It wasn’t a race, but . . .
This DICE study I have been working on is as much about scalability – what happens to throughput when you add an additional unit of compute power – as about raw performance. Nevertheless, testing eight different solutions to the same problem did provide some insight into overall performance characteristics. I’ll tell you how the eight approaches stacked up in terms of speed, but first let me summarize the problem and the eight solutions.
The problem was to update the objects (“counters”) in a shared data area. Each update was represented by an object (“updaters”) containing a reference to the counter object to be updated. The updater objects also had to be written to the shared data area. High ratios of updaters to counters promoted contention for access to the counters, creating classic hot spots.
Three solutions used Terracotta. The first had several instances of a simple program that processed a list of updaters. The instances tussled for access to the counters. The second solution was like the first except that each instance of the program had a list of updaters that referred to a distinct subset of the counters. With this approach there was no competition for the Counters. The third Terracotta solution had each instance of an updating program fed by a private queue. Each queue contained updaters that referred to a distinct set of counters so, again, there was no competition for the counters.

Data lines:
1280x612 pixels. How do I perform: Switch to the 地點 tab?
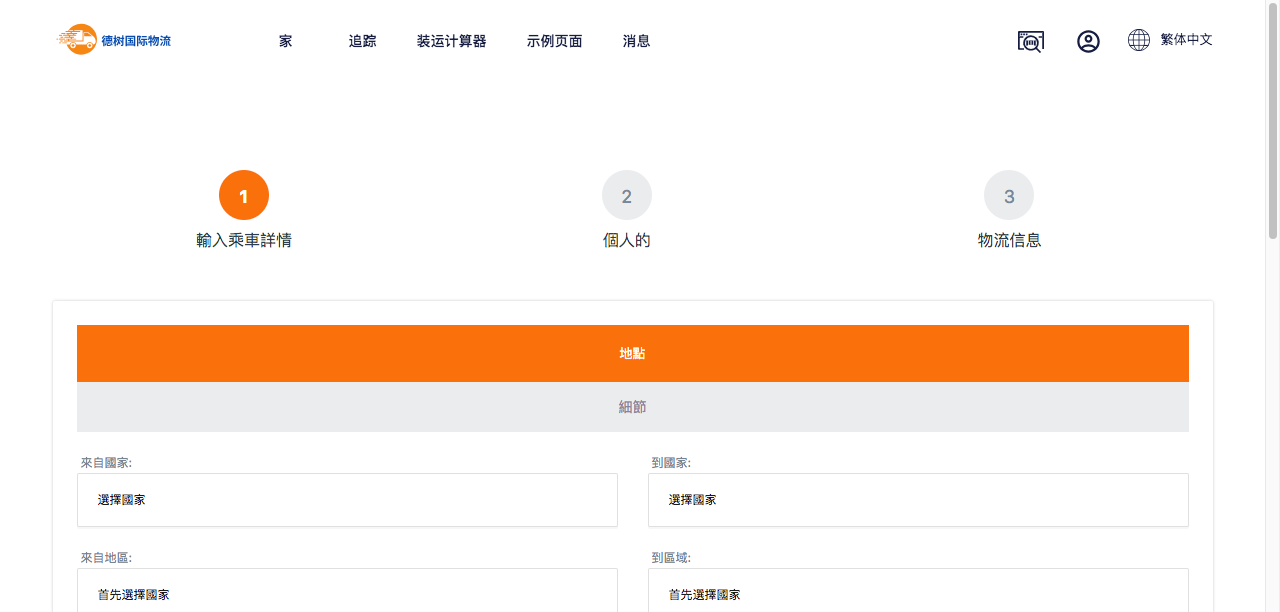[x=632, y=353]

Exercise requirements:
(A) Answer each question about the excerpt on the DICE study in a few words, one per line:
(i) Besides raw performance, what is the study about?
(ii) What did each updater object contain?
(iii) In the third Terracotta solution, what fed each instance of the updating program?
(B) Summarize the excerpt on the DICE study in two sentences.

Written responses:
(A)
(i) Scalability, meaning what happens to throughput when an additional unit of compute power is added.
(ii) A reference to the counter object to be updated.
(iii) A private queue.

(B) The DICE study tested eight solutions to one problem with an eye to scalability as much as raw performance: updating counter objects in a shared data area through updater objects, where high ratios of updaters to counters created hot spots. Three solutions used Terracotta, and they differed in whether program instances competed for the counters or each worked on a distinct set of them, in one case fed by a private queue.